[Material shown]
════

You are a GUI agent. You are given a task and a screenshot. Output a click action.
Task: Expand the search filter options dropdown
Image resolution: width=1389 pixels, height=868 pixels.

════

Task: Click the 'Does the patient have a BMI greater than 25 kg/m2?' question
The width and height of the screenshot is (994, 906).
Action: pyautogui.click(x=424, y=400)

════

Out of the data above, set down the lines from the one with "You are a GUI" to the one with "Image resolution: width=1389", both included, exactly as written and with no additions.

You are a GUI agent. You are given a task and a screenshot. Output a click action.
Task: Expand the search filter options dropdown
Image resolution: width=1389 pixels, height=868 pixels.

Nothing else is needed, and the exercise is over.